Przypomnijmy, że ratusz próbował znaleźć operatora zewnętrznego, który kierowałby Uranią. Postępowanie przetargowe nie przyniosło jednak rozstrzygnięcia. Dlatego zdecydowano się na inny wariant i powołano miejską spółkę "Hala Olsztyn". - Przekazanie obiektu spółce nastąpiło w oparciu o umowę dzierżawy. Spółka będzie nam płacić 15 tys zł miesięcznie – mówi Grzymowicz.
17 lipca br, jako prezesa „Hali Olsztyn” przedstawiono Zbigniewa Trzoskę, który ostatnie dwa lata spędził w Ostrowie Wielkopolskim, gdzie zarządzał spółką Ostrowskie Inwestycje Sportowe. Podczas lipcowej prezentacji przed Uranią tak mówił o sposobach na zarabianie przez olsztyńską halę pieniędzy:
- Jeżeli chodzi o komercyjne gałęzie pozyskiwania środków to przede wszystkim wynajem powierzchni, jakie tutaj się znajdują. Nie chodzi tylko o halę ale też powierzchnie biurowe, wynajem pod gastronomię. Pozyskiwanie środków jest wielopłaszczyznowe. Jest prawo do nazwy, przestrzeń vipowska. Będzie zewnętrzne lodowisko, więc kolejne źródło. Spektrum jest bardzo szerokie – zapowiadał.

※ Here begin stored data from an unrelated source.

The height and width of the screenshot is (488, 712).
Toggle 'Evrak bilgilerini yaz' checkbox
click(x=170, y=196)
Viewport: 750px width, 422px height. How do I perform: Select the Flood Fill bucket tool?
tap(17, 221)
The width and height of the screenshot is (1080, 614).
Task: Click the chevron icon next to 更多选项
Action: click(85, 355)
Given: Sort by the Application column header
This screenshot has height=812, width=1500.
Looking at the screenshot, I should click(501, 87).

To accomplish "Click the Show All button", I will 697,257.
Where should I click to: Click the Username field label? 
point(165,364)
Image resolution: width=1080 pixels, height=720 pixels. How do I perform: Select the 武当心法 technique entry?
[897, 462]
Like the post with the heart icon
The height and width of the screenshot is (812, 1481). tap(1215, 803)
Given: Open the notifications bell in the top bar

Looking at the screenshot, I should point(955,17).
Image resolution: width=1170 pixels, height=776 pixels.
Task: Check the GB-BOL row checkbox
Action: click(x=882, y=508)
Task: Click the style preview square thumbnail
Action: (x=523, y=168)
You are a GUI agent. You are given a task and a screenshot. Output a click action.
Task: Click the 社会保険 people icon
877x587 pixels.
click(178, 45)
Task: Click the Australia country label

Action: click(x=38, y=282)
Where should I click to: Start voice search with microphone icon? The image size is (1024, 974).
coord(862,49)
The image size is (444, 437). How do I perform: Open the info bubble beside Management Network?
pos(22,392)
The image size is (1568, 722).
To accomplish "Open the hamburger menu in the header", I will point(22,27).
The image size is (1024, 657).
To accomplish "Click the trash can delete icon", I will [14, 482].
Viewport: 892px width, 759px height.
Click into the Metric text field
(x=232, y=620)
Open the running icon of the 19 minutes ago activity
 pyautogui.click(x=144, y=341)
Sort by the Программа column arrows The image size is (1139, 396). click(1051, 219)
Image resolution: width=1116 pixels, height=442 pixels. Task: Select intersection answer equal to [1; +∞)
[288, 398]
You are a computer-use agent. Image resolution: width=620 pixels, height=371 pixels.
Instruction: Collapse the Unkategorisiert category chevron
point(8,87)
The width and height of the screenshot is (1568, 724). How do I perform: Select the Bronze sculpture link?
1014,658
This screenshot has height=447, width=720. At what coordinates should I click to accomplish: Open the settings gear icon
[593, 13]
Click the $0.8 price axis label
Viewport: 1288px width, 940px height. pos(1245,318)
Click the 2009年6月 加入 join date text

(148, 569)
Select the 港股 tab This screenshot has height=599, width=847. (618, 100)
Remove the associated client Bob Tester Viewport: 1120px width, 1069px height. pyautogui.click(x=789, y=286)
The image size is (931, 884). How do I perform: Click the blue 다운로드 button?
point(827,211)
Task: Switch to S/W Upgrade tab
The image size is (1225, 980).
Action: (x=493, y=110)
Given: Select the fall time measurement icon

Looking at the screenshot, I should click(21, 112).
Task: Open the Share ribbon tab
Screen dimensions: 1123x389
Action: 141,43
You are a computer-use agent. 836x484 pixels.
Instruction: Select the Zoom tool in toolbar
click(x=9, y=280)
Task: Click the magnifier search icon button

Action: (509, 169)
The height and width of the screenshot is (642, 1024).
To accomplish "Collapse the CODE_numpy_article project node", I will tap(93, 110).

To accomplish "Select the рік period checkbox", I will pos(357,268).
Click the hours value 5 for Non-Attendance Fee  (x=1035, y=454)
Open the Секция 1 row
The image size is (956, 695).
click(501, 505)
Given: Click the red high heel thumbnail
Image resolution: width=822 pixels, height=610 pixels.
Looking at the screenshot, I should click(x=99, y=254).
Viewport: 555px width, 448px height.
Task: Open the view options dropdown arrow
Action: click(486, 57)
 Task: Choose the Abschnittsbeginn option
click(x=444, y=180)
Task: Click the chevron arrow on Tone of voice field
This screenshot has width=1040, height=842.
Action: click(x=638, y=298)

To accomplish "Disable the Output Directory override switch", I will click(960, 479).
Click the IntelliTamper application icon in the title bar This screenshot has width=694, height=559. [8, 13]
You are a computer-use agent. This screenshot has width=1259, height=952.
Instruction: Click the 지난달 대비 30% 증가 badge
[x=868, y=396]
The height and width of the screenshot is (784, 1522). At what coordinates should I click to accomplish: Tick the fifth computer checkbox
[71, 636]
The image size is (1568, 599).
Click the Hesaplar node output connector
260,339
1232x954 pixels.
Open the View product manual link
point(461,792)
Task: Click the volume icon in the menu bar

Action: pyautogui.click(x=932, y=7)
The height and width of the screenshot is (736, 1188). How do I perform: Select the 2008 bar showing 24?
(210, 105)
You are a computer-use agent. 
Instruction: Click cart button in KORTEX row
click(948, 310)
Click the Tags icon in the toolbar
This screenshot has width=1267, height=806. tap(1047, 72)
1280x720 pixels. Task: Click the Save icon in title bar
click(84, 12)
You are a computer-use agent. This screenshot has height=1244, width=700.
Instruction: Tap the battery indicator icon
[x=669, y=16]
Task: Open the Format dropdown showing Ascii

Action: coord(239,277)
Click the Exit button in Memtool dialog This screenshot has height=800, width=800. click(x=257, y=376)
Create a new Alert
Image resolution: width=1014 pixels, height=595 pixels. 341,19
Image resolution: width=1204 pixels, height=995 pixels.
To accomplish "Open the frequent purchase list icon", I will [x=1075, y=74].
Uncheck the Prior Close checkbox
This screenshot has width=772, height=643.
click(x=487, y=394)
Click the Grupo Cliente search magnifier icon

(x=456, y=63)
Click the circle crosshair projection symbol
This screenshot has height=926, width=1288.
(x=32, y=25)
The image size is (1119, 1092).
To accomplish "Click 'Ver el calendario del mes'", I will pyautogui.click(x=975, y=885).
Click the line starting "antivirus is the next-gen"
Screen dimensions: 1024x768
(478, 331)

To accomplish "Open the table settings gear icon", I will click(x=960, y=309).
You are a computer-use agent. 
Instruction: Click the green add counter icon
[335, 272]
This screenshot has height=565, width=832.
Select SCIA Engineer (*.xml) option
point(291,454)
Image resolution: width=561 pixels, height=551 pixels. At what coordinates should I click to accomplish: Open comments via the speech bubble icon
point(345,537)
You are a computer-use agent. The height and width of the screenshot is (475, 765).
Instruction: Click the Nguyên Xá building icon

Rzeczniczka ratusza podkreśla, że Hala Olsztyn jest spółką miejską, której celem jest zaspokajanie potrzeb olsztynian, a jej działalność nie może być nastawiona wyłącznie na osiąganie zysku. Różnicę między kosztami funkcjonowania a zyskiem osiągniętym z działalności pokrywa organ założycielski, czyli miasto. - Dlatego w przyszłorocznym budżecie Olsztyna, na rekompensatę kosztów działalności Hali Urania, przeznaczyliśmy 6 900 000 zł. Zaznaczam, że jest to kwota szacunkowa, gdyż po pół roku wykonamy audyt i stwierdzimy jak jest wykorzystywana i czy jest odpowiednia – tłumaczy Bartoszewicz.